WHAT IS REQUIRED:
Duplicate the listing lines below word for word, starting with the line that contains "Task: Select the PostgreSQL connector icon" and going on through the line that contains "Screen dimensions: 1568x741".

Start of PROVIDED RECORDS

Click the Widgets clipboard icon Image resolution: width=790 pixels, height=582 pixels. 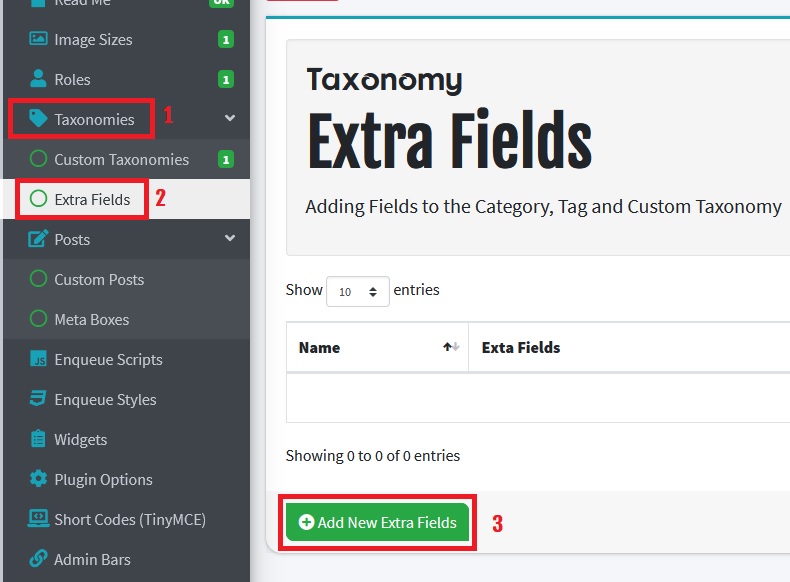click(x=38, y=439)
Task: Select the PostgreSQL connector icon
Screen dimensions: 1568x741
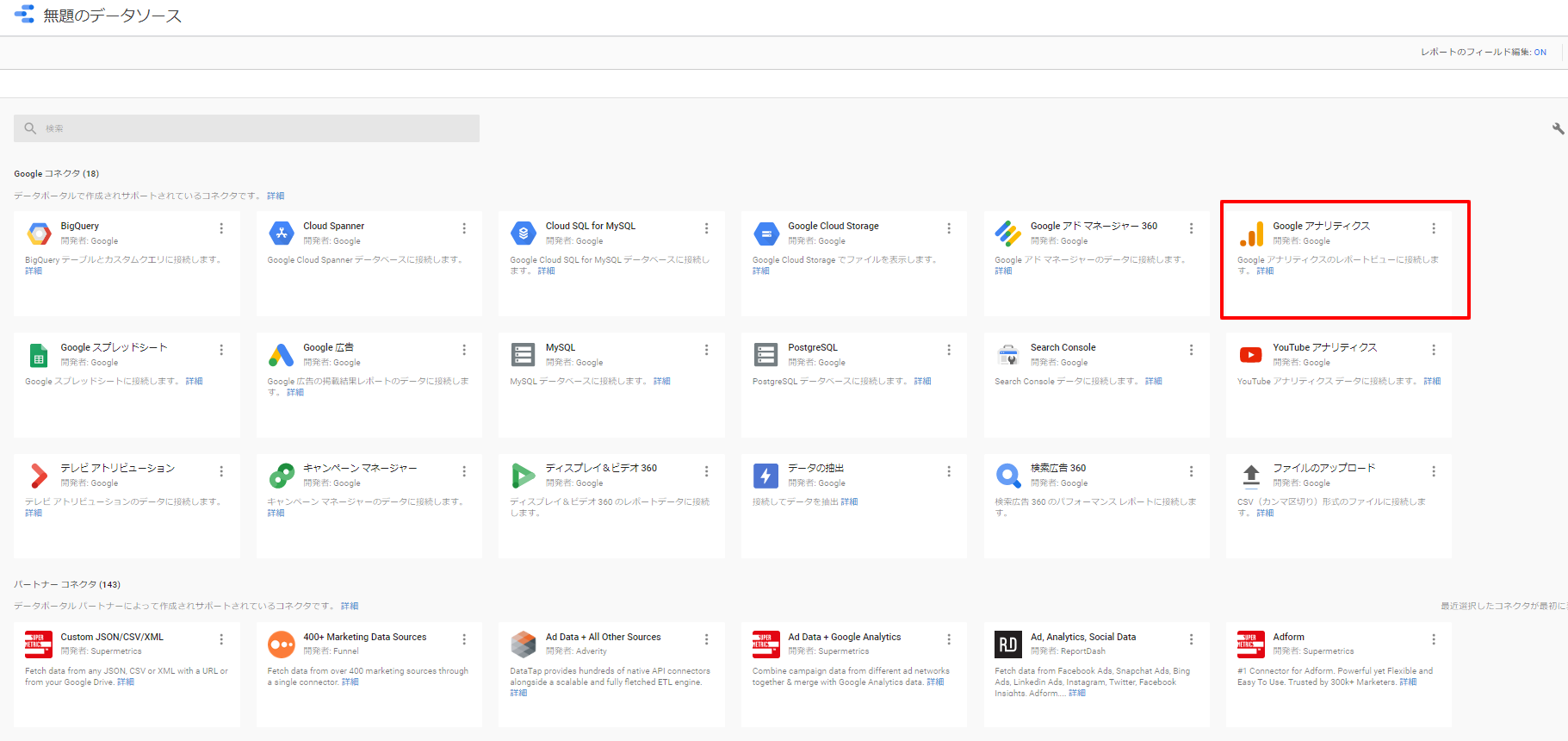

End of PROVIDED RECORDS
Start of PROVIDED RECORDS

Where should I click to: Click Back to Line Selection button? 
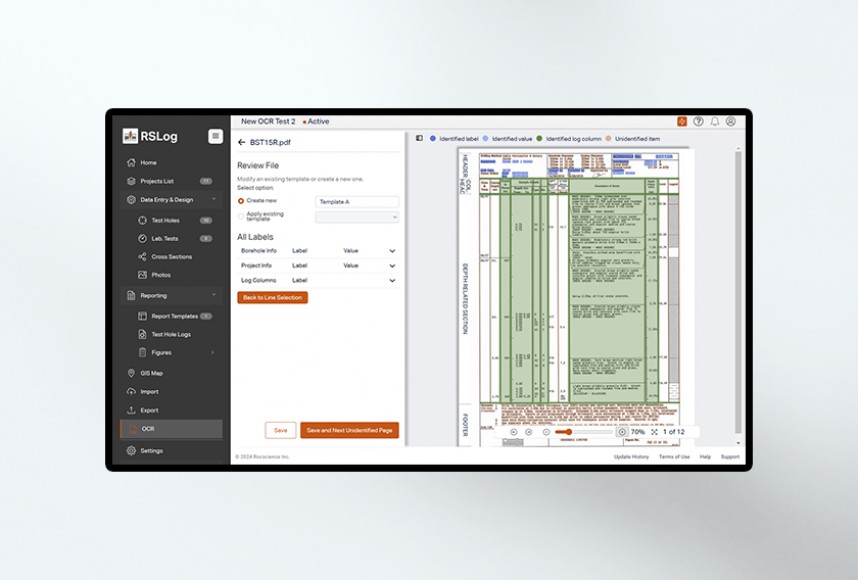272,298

End of PROVIDED RECORDS
Start of PROVIDED RECORDS

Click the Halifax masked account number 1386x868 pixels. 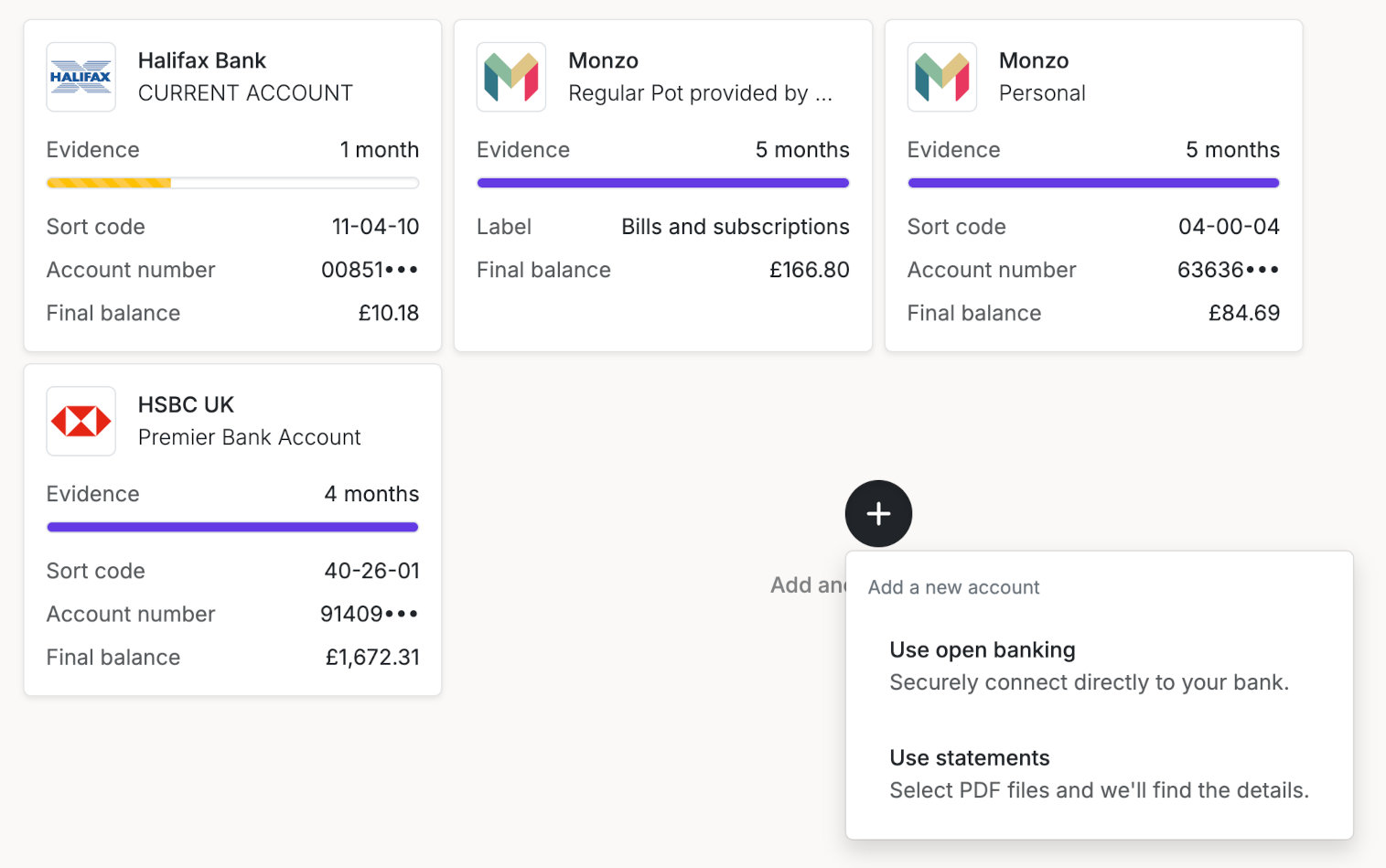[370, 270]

End of PROVIDED RECORDS

ANSWER FOR THE TASK:
Task: Select the PostgreSQL connector icon
Screen dimensions: 1568x741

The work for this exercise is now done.